Не распинал он прекрасную Оду
Армии фурий несметной,
Деву его охранявшей, в угоду —
Смертный, пошедший за смертной...
....................................
Ставя на пепел Эреба столь гордо
Ногу в злаченом котурне,
Форму стопой придавая нетвердой
Свежей податливой урне,
Смело в Аида глядящий угодья,
В платье пурпурной окраски
Торс обернувши (в гнилые лохмотья!),
Царь! Что лепечешь по-рабски?
Кедры в бесплодном рождаются чресле,
В люльке гигантов — в пустыне.
Ждите поэта великого, если
Нету великих в помине.
Слово из звука и слово из духа
Жаждет к скрижалям привиться.
Лишь песнопевец доводит до слуха
Общего — шепот провидца.
Из ЧЕСЛАВА МИЛОША
ЭЛЕГИЯ Н. Н.
Неужели тебе это кажется столь далеким?
Стоит лишь пробежать по мелким Балтийским волнам
и за Датской равниной, за буковыми лесами
повернуть к океану, а там уже, в двух шагах,
Лабрадор — белый об эту пору года.
И уж если тебе, о безлюдном мечтавшей мысе,
так страшны города и скрежет на автострадах,
то нашлась бы тропа — через лесную глушь,
по-над синью талых озер со следами дичи, —
прямо к брошенным золотым рудникам у подножья Сьерры.
Дальше — вниз по течению Сакраменто,
меж холмов, поросших колючим дубом,
после — бор эвкалиптовый, за которым
ты и встретишь меня.
Знаешь, часто, когда цветет манцанита
и залив голубеет весенним утром,
вспоминаю невольно о доме в краю озерном,
о сетях, что сохнут под низким литовским небом.
Та купальня, где ты снимала юбку,
затвердела в чистый кристалл навеки.
Тьма сгустилась медом вокруг веранды.
Совы машут крылами, и пахнет кожей.
Как сумели мы выжить, не понимаю.
Стили, строи клубятся бесцветной массой,
превращаясь в окаменелость.
Где ж тут в собственной разобраться сути.
Уходящее время смолит гнедую
лошадь, и местечковую колоннаду
рынка, и парик мадам Фигельтауб.
Знаешь сама, ты многому научилась,
как отнимается постепенно то,
что не может быть отнято: люди, местность,
и как сердце бьется тогда, когда надо бы разорваться.

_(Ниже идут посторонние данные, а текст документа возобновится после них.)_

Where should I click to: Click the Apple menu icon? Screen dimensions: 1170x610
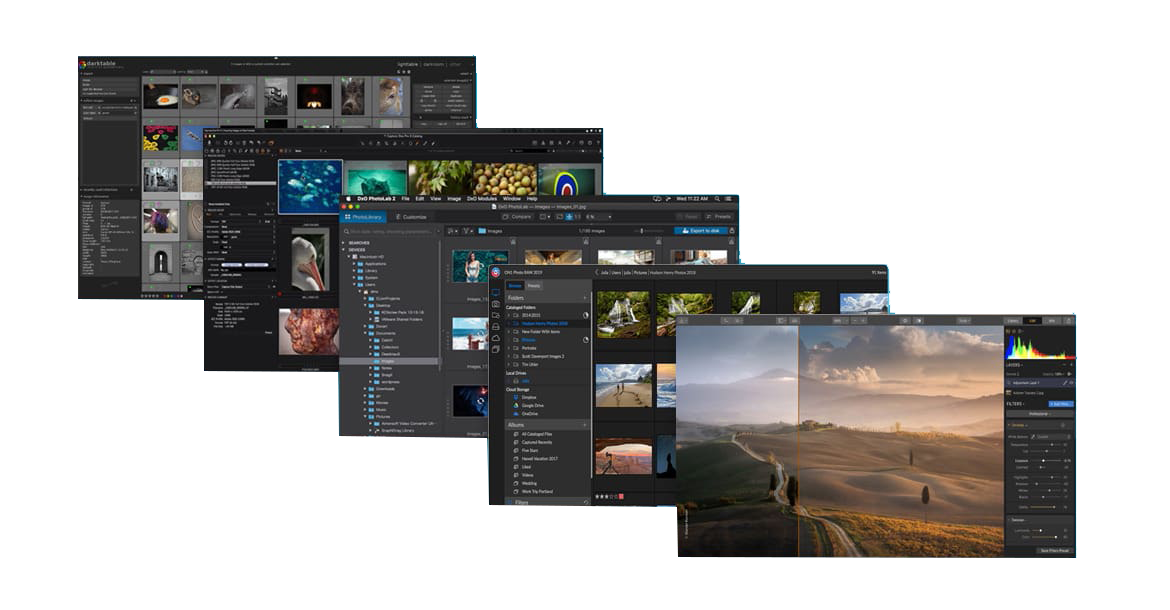(349, 199)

Улыбаемся; чай на столе, буханка.
Лишь сомненье порою мелькнет, что мог бы
прах печей в Заксенхаузене быть нам чуть-чуть дороже.

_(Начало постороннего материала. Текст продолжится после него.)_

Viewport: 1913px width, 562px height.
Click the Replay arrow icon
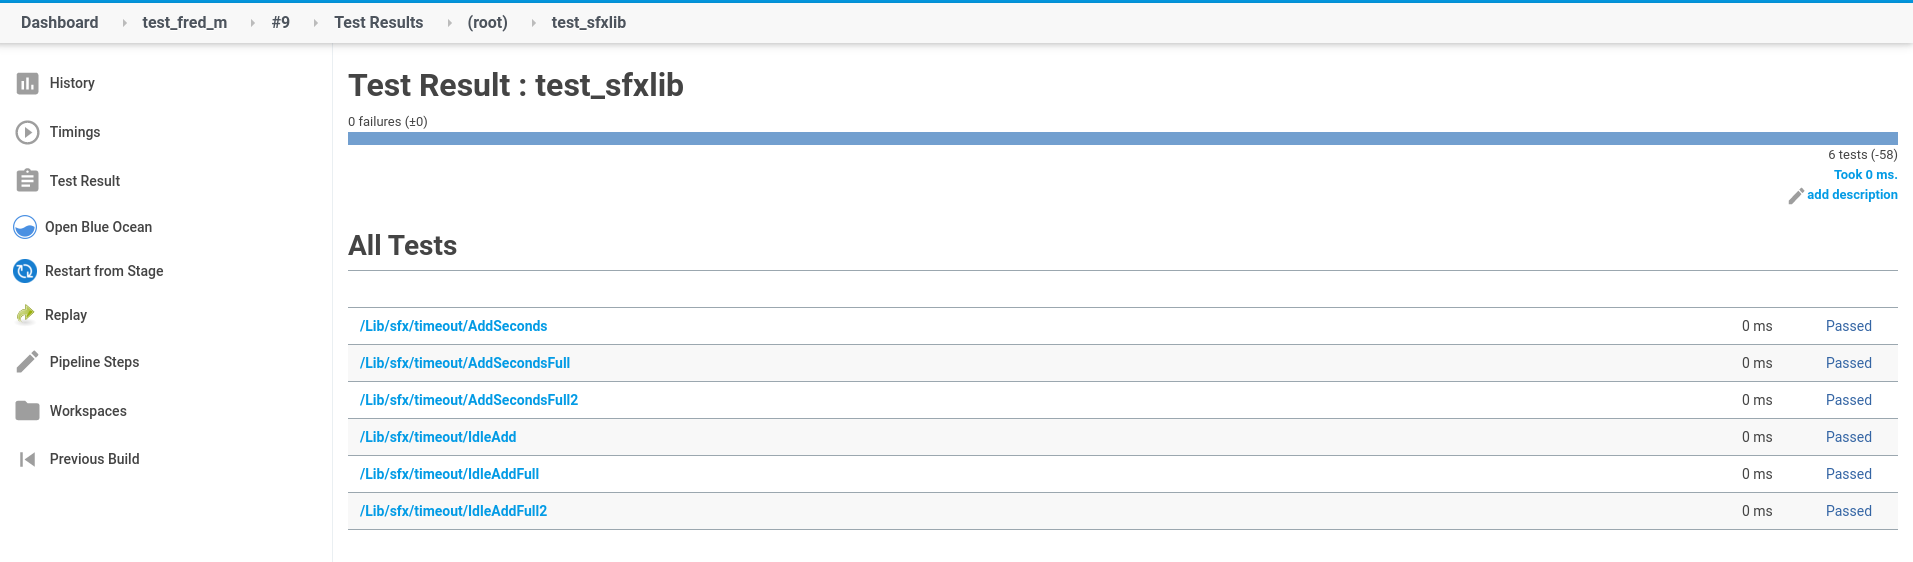point(25,315)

Впрочем, тело не может влюбиться в пепел.
Ты привыкла к новым дождливым зимам.
К стенам дома, с которых навеки смыта
кровь хозяина-немца. А я — я тоже
взял от жизни что мог: города и страны.
В то же озеро дважды уже не ступишь;
только солнечный луч по листве ольховой,
дно устлавшей ему, преломляясь, бродит.
Нет, не затем это, что далеко,
ты ко мне не явилась ни днем, ни ночью.
Год от года, делаясь все огромней,
созревает в нас общий плод: безучастность.

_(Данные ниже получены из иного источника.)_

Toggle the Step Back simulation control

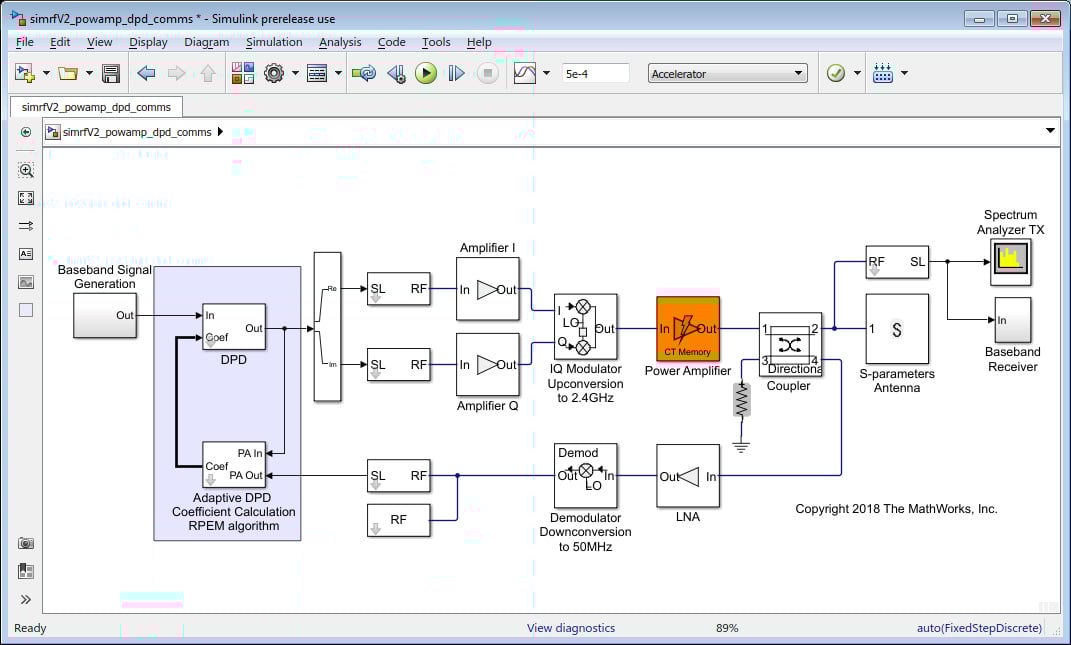point(394,72)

СТЕНАНЬЯ ДАМ МИНУВШИХ ДНЕЙ
Наши платья втоптала в грязь большаков пехота.
Ленты скрутило пламя в собственные спирали.
Бусы упали на дно исторического водоворота.
Кольца с прозрачных пальцев темные люди сняли.
Рухнули наши прически — зависть любой богини.
Мастер вплетал в них перья. Теперь там кричит ворона.
Мы посыпаем их на ночь пеплом. Когда дневная
розовоперстая вещь из вод восстает, нагими
мы проходим по улицам нового вавилона,
лбы напряженно морща, что-то припоминая.
ПОСВЯЩЕНИЕ К СБОРНИКУ «СПАСЕНИЕ»
Ты, которого я не сумел спасти,
выслушай. Постарайся понять эти простые слова. Ей-богу,
я не знаю других. Говорю с тобой молча, как дерево или туча.
То, что меня закалило, тебя убило.
Ты конец эпохи счел за начало новой
эры. И пафос ненависти — за лирические восторги.
Силу слепую — за совершенство формы.
Мелкие польские реки, струящиеся по равнине.
И колоссальный мост, тонущий в белой мгле.
И разрушенный город. Ветер швыряет вопли
чаек тебе на гроб, пока я говорю с тобою.
В неумелых попытках пера добиться
стихотворенья, в стремлении строчек к недостижимой цели, —
в этом, и только в этом, как выяснилось, спасенье.